Eric Bana: Yeah, it’s really honest. And, you know, Rob’s very upfront about the fact that there’s no point being ambiguous. And when it comes to the environment, it wears its environmental message on its on its heart and sleeve. And I think it’s worth it. It seems somewhat simplistic, but I think it’s the way to go, and I think people relate to that.
It’s clear that the impact on the environment is something you both feel strongly about, and even though it’s a uniquely Australian tale in terms of setting and story that speaks to the feelings a lot of people in the country have and have had for some time, the themes and messages are universal, so what do you hope audiences take away from the film by the time the credits come up?
Mia Wasikowska: I mean, I hope it’s inspiring. I found it inspiring! We get so much joy and connection, and from the ocean and from our environment. And the more that we take care of it, the more it’s a two-way street. It gives to us, and we give to it. So I just hope it’s inspiring for people.
Eric Bana: Yeah, same. I think I think Rob has done a beautiful job of capturing a natural environment and emotional environment where you realize that yeah, we do as humans get more out of nature than nature gets out of us, when it is a wonderful place to be. And there’s a simplicity in that, that I think just, you know, works well.
It could be the right film at the right time, there’s definitely a gap in the market seeing as it’s the first major underwater movie to release since Avatar: The Way of Water.
Eric Bana: We can only hope!
Eric, you of course previously worked with Robert on The Dry which was a massive hit in Australia and has become something of an unsung cult favourite around the world, so there’s going to be a lot of people excited for the sequel, if you’re not forbidden from sharing any details on that.
Eric Bana: Yeah, we shot the follow up – which is called Force of Nature – last year, and we’re just finished in the post-production phase, literally within the last couple of weeks. So we’re really excited. We’re thrilled with how the film’s looking, and looking forward to sharing that with Australian audiences and the rest of the world.

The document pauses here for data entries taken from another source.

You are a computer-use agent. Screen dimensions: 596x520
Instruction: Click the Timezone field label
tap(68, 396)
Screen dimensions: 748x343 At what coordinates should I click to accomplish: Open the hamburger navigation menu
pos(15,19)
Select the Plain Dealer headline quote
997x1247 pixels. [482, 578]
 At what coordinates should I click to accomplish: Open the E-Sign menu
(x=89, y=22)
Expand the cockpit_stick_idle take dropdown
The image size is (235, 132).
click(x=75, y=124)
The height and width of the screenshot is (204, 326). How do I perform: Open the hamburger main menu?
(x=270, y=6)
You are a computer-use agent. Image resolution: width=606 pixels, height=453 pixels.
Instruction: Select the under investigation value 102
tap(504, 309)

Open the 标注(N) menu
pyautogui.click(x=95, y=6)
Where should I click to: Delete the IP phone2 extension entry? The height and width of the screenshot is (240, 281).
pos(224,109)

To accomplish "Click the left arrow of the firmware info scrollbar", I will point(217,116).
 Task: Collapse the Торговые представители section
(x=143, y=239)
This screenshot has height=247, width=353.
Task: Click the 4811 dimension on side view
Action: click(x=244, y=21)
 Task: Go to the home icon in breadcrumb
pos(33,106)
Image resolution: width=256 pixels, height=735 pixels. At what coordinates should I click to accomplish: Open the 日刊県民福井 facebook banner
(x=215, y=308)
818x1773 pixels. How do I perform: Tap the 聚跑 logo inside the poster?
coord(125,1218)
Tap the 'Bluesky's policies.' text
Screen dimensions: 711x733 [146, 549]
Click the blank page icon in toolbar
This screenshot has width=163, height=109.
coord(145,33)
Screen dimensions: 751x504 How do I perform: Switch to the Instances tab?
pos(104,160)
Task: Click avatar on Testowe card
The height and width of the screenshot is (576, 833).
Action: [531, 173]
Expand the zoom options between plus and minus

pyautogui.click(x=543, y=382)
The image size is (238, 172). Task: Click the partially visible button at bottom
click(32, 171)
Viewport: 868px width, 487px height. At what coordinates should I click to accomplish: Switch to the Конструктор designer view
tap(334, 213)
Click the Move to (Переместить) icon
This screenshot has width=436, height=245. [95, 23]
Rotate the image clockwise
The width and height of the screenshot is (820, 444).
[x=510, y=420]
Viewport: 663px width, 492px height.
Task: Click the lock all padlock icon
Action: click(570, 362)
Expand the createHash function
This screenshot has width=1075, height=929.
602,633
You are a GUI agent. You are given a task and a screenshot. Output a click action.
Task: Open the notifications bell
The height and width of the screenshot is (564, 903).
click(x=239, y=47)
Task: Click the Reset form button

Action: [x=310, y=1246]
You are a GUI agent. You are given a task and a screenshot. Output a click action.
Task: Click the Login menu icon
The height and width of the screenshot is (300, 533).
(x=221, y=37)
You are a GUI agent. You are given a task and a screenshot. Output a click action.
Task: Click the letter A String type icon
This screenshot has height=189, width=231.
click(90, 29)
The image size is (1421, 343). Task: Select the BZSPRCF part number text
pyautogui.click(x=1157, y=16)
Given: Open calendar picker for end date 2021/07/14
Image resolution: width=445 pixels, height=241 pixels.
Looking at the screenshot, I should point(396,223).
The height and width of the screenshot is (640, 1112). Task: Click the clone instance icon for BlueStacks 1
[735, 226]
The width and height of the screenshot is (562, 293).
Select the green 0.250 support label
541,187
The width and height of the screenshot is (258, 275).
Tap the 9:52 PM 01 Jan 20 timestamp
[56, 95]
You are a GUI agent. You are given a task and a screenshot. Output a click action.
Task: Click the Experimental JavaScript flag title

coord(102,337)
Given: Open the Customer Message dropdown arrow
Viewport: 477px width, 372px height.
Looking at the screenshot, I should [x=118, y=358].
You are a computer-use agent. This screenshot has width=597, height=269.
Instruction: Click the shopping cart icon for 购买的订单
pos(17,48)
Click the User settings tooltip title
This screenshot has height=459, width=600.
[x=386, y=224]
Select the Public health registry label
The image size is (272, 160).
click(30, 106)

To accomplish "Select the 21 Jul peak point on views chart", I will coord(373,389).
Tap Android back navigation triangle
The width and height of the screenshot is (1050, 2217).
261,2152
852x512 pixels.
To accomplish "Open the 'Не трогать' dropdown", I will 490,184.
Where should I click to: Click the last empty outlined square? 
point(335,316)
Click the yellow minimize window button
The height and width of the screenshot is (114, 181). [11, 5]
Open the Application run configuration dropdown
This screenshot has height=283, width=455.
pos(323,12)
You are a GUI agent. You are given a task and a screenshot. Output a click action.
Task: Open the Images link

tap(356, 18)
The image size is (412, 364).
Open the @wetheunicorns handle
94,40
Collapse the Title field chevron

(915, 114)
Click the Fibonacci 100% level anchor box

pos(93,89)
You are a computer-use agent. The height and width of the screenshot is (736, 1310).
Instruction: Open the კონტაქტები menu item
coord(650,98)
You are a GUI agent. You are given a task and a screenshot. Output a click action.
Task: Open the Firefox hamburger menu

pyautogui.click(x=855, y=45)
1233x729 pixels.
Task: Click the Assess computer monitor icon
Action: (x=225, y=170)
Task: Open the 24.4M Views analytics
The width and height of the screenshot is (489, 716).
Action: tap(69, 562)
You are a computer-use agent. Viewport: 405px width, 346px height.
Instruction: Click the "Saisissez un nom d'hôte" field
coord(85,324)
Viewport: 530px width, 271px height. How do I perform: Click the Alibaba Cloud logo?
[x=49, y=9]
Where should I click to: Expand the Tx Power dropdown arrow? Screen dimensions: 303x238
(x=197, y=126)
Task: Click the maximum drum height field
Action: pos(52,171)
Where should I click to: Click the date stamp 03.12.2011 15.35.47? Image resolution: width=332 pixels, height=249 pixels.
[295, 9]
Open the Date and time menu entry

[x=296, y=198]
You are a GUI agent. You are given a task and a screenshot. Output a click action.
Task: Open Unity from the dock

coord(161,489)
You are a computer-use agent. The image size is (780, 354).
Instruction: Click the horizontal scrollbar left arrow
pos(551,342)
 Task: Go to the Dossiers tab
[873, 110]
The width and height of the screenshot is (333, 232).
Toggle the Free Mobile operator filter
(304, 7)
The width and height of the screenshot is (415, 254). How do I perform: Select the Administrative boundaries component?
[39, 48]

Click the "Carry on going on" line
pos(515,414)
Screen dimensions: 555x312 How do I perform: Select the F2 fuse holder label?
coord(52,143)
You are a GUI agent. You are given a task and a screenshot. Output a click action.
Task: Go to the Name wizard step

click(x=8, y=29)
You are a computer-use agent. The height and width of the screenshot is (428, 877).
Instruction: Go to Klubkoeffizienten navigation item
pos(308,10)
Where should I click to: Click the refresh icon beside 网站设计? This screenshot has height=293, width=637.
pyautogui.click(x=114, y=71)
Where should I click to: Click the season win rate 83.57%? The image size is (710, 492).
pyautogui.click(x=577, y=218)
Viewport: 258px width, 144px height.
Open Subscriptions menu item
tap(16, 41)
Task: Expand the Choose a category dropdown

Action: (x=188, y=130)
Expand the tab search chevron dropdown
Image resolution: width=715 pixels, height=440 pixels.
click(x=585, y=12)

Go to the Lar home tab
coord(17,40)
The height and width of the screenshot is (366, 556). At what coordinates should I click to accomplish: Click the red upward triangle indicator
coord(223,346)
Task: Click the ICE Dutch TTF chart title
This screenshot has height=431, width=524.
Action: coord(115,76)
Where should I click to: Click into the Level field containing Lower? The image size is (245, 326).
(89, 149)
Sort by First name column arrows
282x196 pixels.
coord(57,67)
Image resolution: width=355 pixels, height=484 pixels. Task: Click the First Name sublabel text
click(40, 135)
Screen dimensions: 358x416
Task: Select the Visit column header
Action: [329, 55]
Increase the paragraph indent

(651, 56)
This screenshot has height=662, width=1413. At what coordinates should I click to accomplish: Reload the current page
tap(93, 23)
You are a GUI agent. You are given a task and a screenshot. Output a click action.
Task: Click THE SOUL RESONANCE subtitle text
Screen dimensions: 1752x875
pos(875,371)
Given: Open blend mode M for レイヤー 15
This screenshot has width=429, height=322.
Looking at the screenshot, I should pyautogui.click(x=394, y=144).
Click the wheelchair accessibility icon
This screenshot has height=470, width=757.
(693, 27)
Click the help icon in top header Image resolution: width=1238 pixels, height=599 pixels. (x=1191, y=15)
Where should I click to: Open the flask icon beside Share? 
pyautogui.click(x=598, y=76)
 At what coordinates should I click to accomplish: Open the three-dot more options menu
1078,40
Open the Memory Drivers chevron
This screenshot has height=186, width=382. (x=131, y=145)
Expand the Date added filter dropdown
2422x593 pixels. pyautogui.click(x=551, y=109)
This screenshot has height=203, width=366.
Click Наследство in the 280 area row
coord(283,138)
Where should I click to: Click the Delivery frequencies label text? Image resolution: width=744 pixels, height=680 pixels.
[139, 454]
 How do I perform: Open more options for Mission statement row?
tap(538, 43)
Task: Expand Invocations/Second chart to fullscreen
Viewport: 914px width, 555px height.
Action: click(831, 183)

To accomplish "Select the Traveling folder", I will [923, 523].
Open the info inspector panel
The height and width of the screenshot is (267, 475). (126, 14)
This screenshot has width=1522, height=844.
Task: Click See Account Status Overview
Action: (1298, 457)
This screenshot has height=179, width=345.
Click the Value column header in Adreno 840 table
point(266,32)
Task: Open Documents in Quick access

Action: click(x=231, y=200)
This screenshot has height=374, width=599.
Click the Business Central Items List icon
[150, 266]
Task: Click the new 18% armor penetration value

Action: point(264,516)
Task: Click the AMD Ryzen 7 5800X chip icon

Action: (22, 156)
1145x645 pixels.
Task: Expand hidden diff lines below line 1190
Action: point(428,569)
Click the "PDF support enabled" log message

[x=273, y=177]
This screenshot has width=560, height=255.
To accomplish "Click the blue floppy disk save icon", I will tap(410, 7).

Probably towards the end of this year would be would be a rough guess. But no really, really excited. We again assembled an incredible cast and showing off another very, very interesting part of part of Australia, in another thriller. So it was a lot of fun to make. Really excited about it.
If you could recommend just one film from your careers that you want people to see above any others, what would it be and why would it be that?
Eric Bana: Over to you!
Mia Wasikowska: No, no, no, no, no, you go first! Oh, this one! I would recommend Blueback.
Eric Bana: Yeah, I have to recommend Blueback today. I think it’s one that if you sit down as a family, you’ll really enjoy.
That was a cop-out.
Eric Bana: Total cop-out!
Mia Wasikowska: No way, I’m serious!
Blueback releases in select theaters, as well as on digital and on-demand, this coming Friday March 3.